The difference is pace.
And on this shoot, that pace was built around two distinct approaches.
Working Across a Moving Production
The day was structured around two pieces.
“Look for the K” leaned into more composed setups early, while “A Friendly 9” shifted into a more relaxed, lifestyle feel as we followed groups across the course.
Same location. Same talent. Different energy.
That shift shaped how the stills were captured.
In the morning, while the video team focused on their setups, we used nearby areas of the course to build out additional stills—pulling talent in small groups to capture tighter action, portraits, and product-driven moments. It created space to be more intentional without slowing down the main production.
As the day opened up, that approach changed.
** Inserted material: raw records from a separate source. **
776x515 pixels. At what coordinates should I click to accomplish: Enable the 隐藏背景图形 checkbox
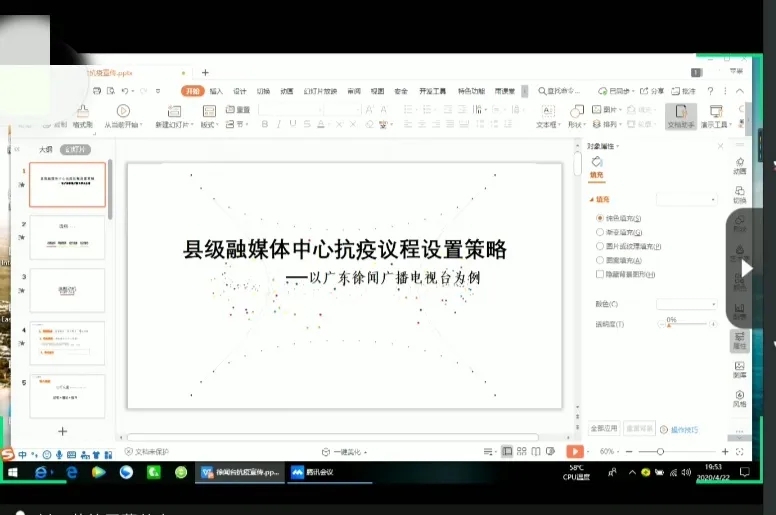click(600, 274)
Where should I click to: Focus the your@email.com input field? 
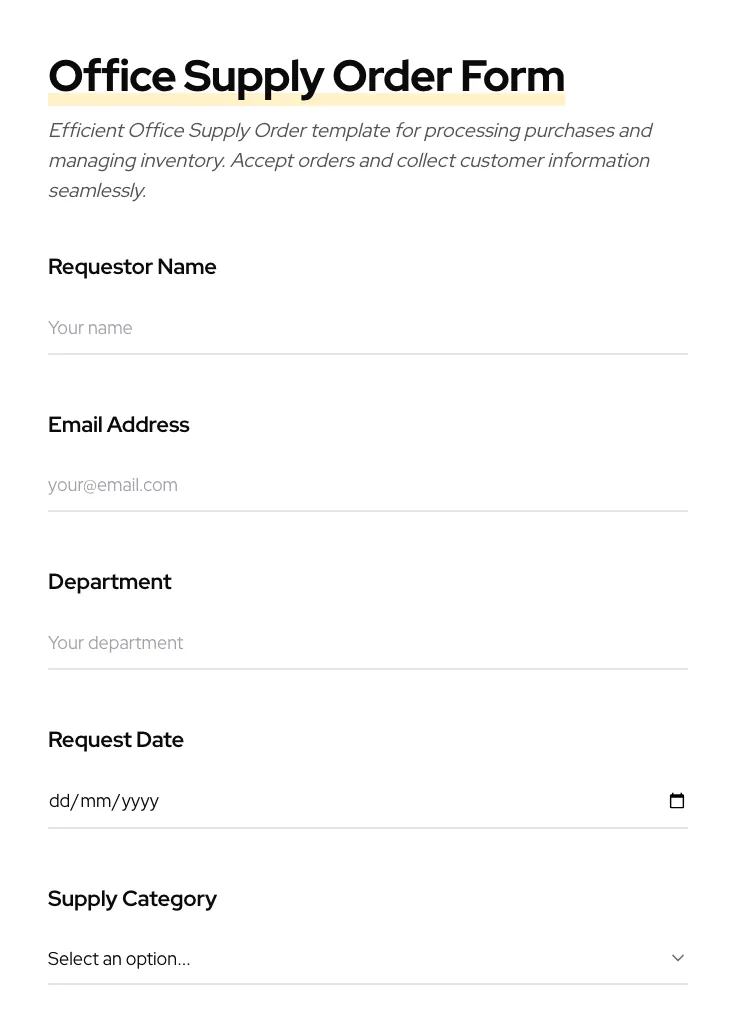tap(368, 485)
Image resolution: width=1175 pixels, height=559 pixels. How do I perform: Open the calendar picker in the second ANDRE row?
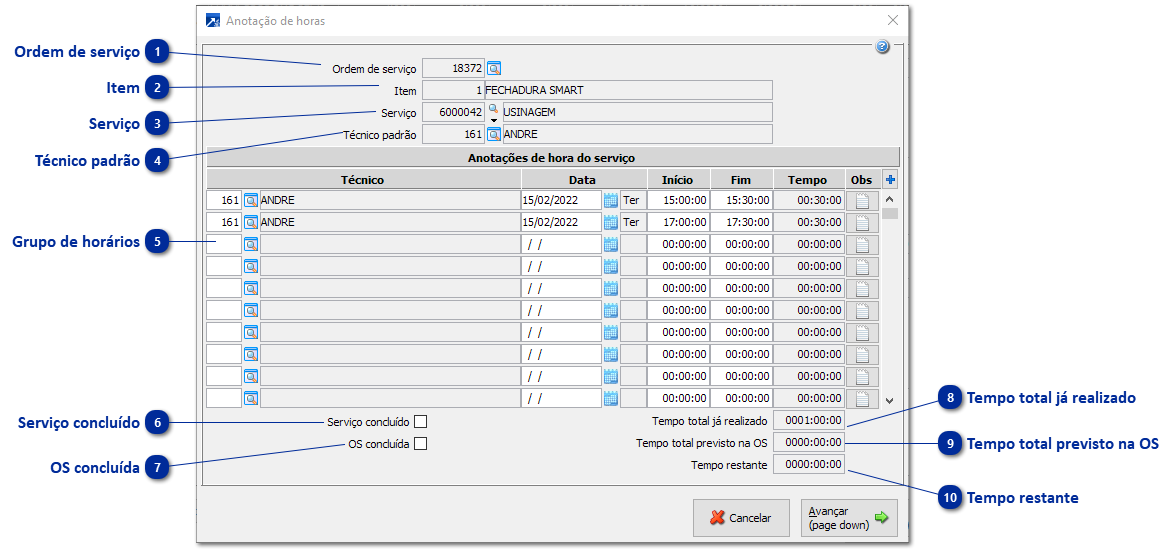pos(611,222)
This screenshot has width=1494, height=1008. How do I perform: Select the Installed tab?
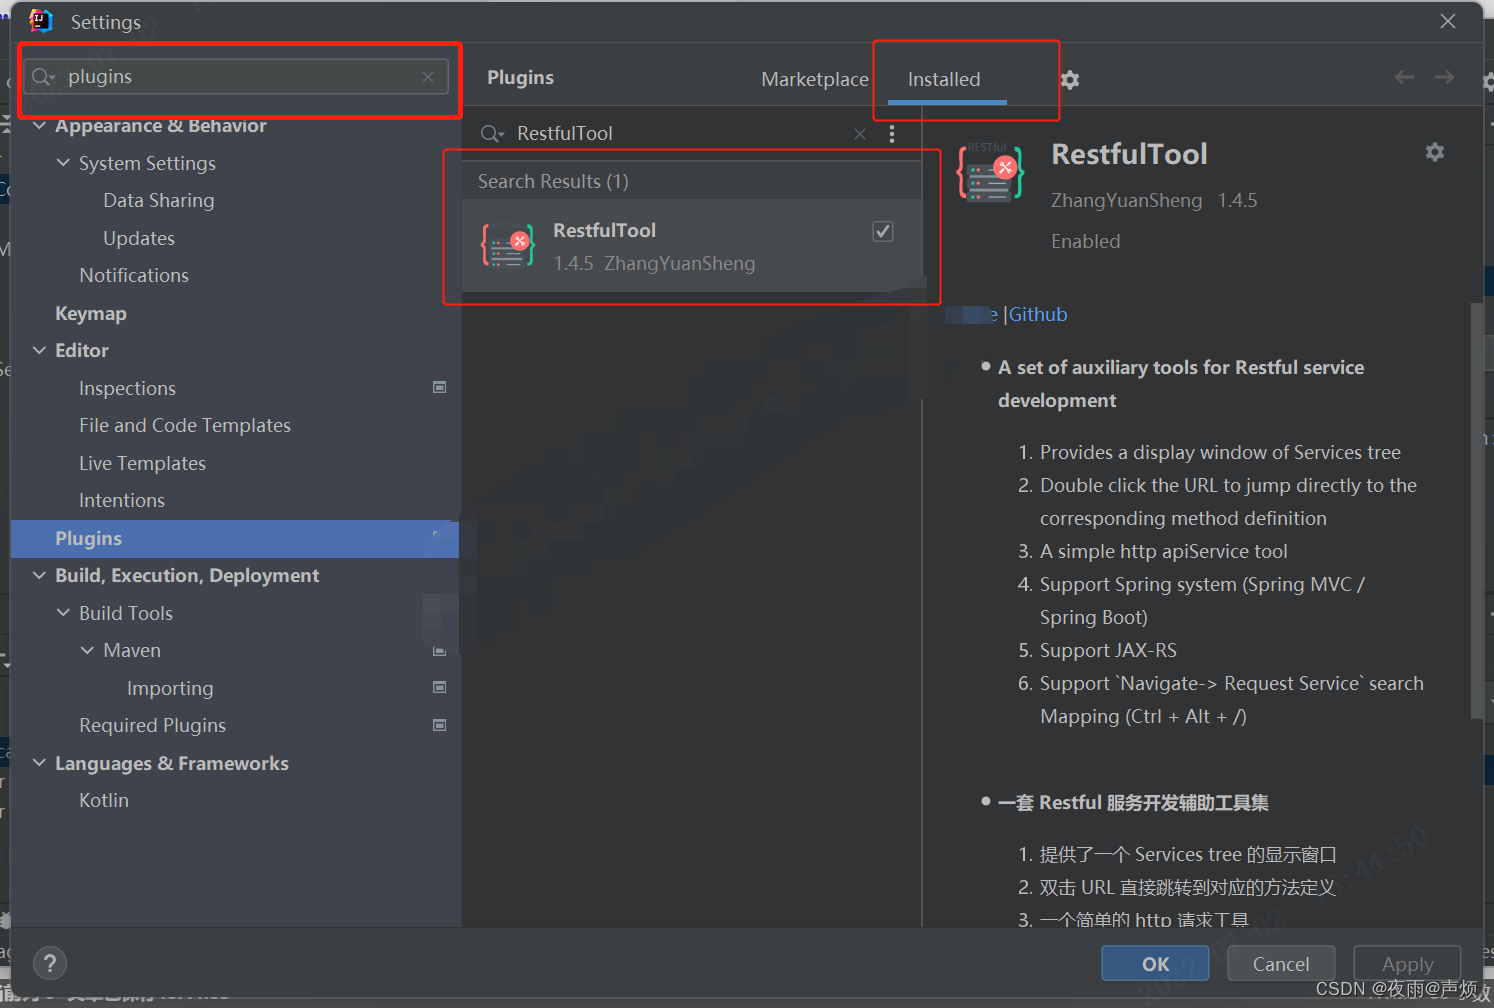(943, 79)
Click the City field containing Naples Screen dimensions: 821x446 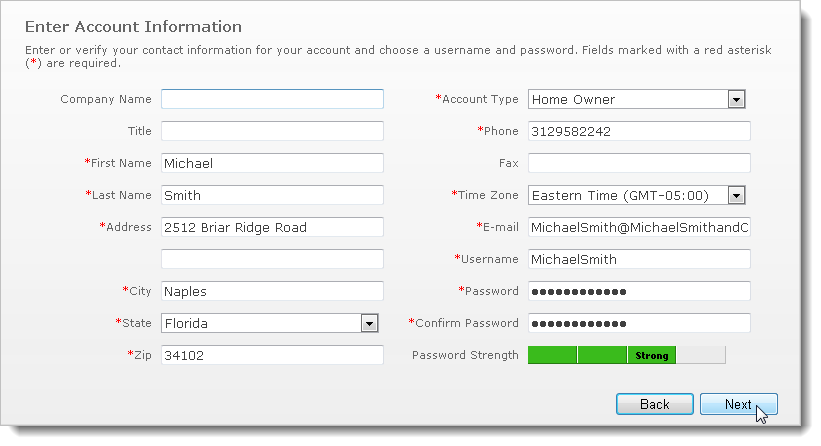pyautogui.click(x=272, y=291)
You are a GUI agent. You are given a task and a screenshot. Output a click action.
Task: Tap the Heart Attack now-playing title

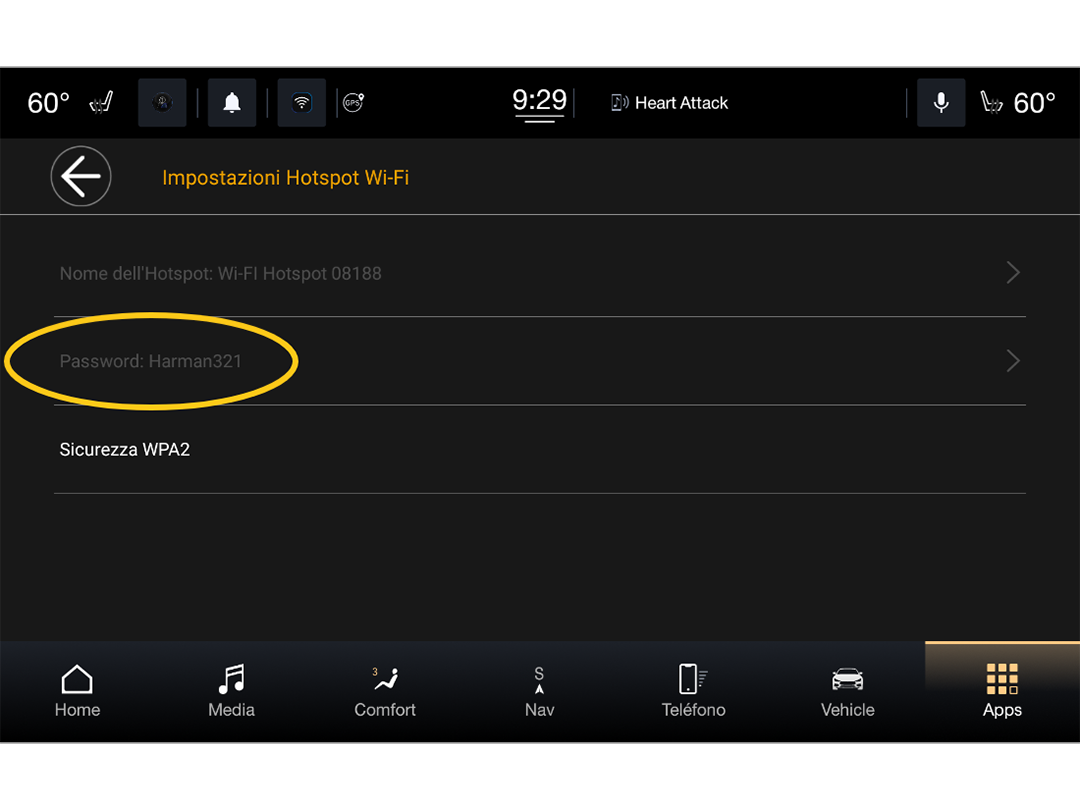click(681, 103)
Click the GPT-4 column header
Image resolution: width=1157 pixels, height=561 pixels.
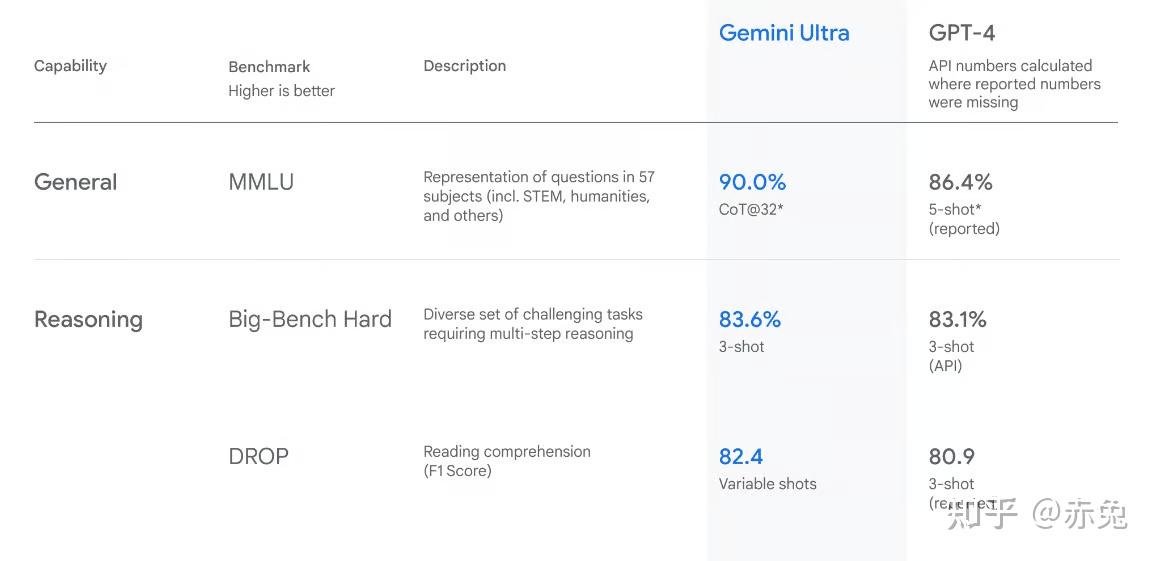tap(961, 33)
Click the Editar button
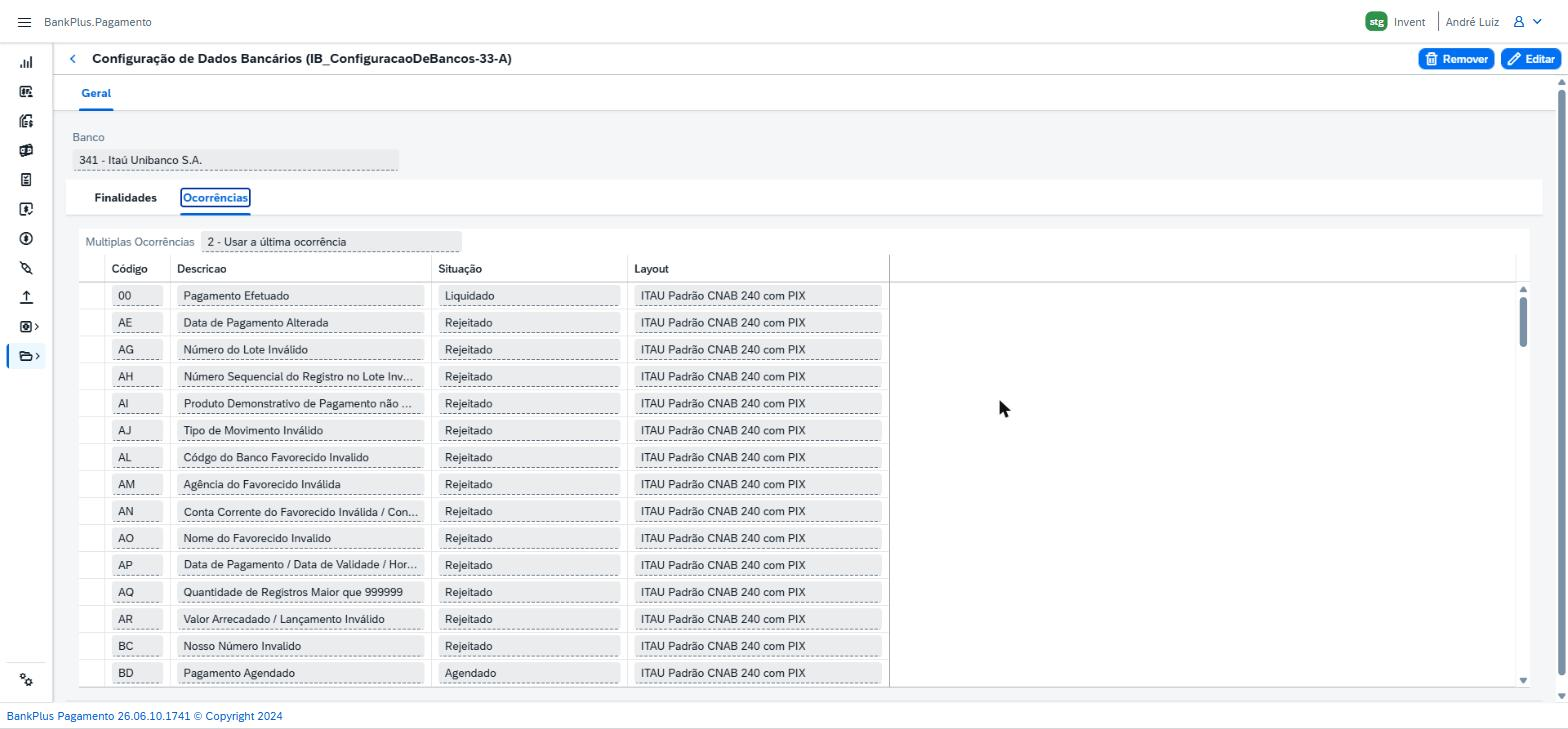 pyautogui.click(x=1531, y=59)
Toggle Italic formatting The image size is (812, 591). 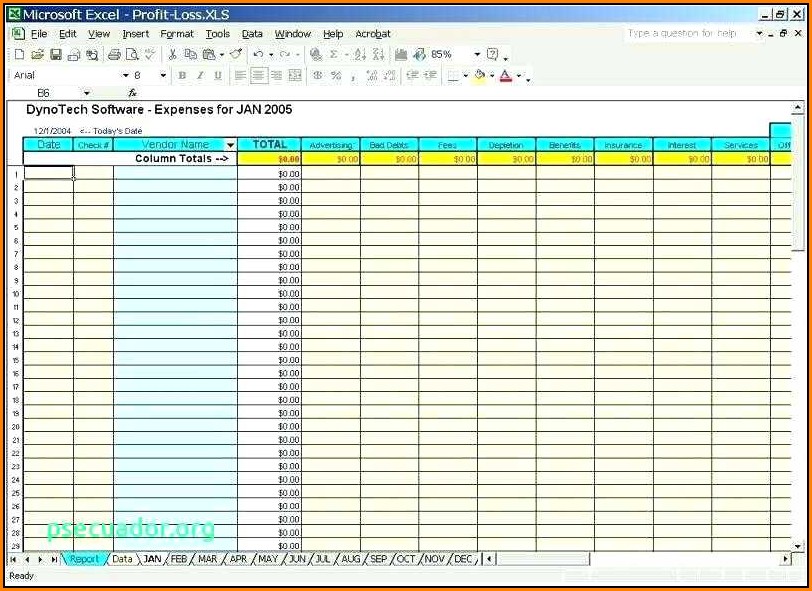200,76
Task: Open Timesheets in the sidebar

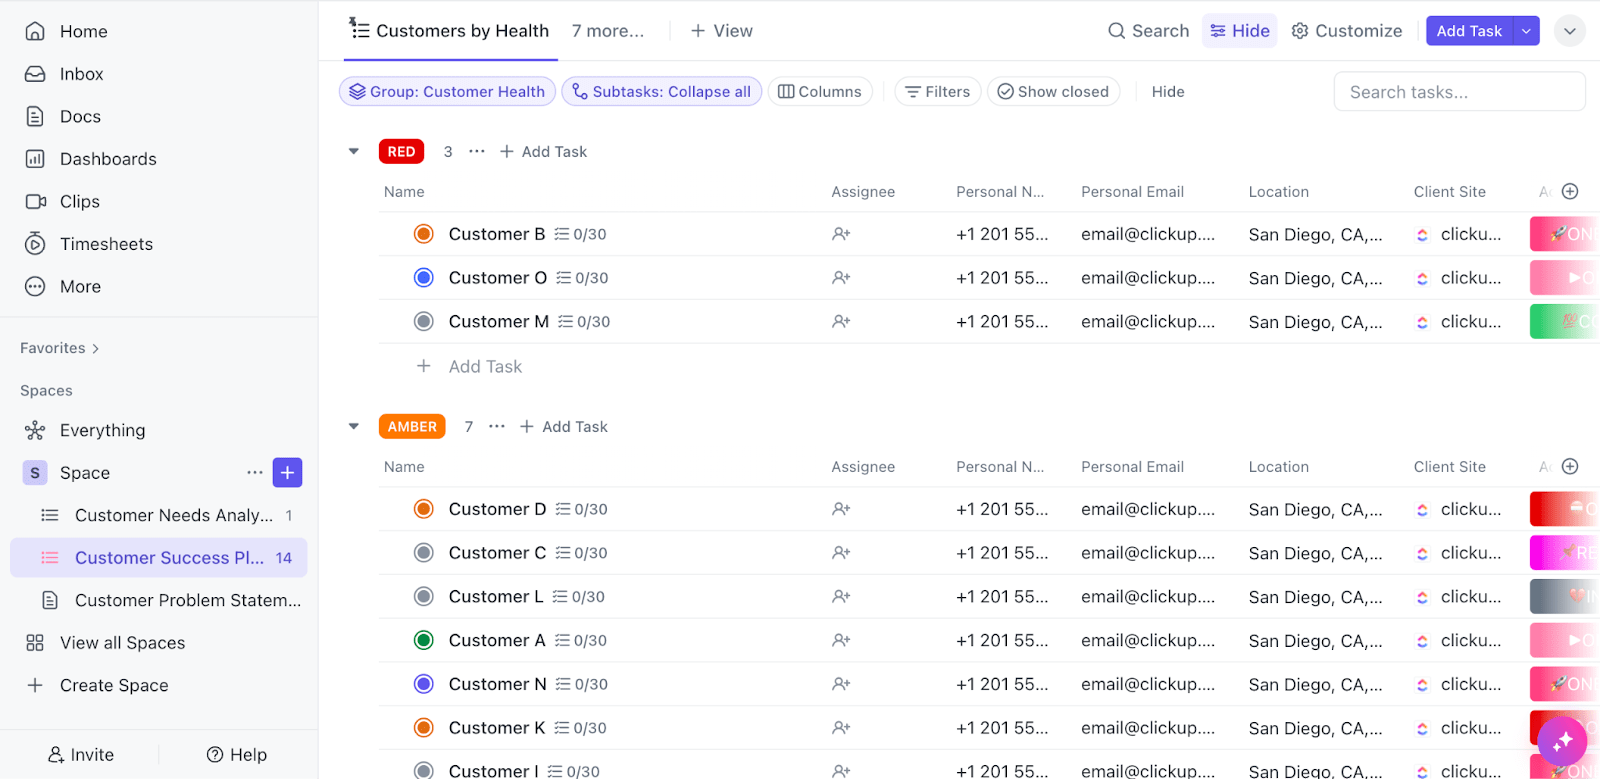Action: click(x=105, y=244)
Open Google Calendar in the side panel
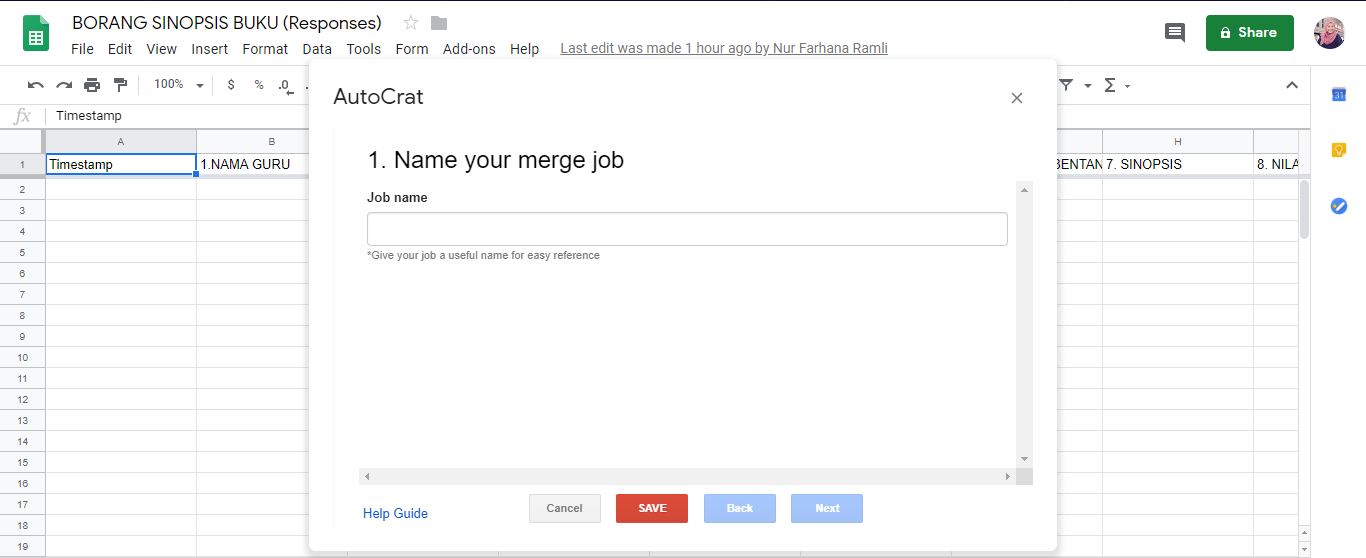The width and height of the screenshot is (1366, 558). [x=1338, y=95]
The afternoon moved into a more integrated rhythm—working directly alongside the video team, following live play, and reacting in real time as groups moved hole to hole. Less separation, more awareness, and a constant adjustment to timing, movement, and access.
At the same time, the production itself was moving—shifting locations mid-morning to accommodate a pro-am, then transitioning across the property into the North Course for the afternoon.
Everything was in motion.
And that movement shapes how you shoot.
Final Thought
Shoots like this are a reminder that production doesn’t start when cameras roll.
It starts with decisions—sometimes the day before—about weather, timing, and how to adapt.
Everything comes out of real moments—on the green, between takes, and during live play—where the product stays part of the action. That carries through into how the images are ultimately used, across social and campaign assets.
No shift in style—just a continuation of the same approach.
Different setting. Same approach.
Always great collaborating with the PGA TOUR team and Knockaround—looking forward to more like this.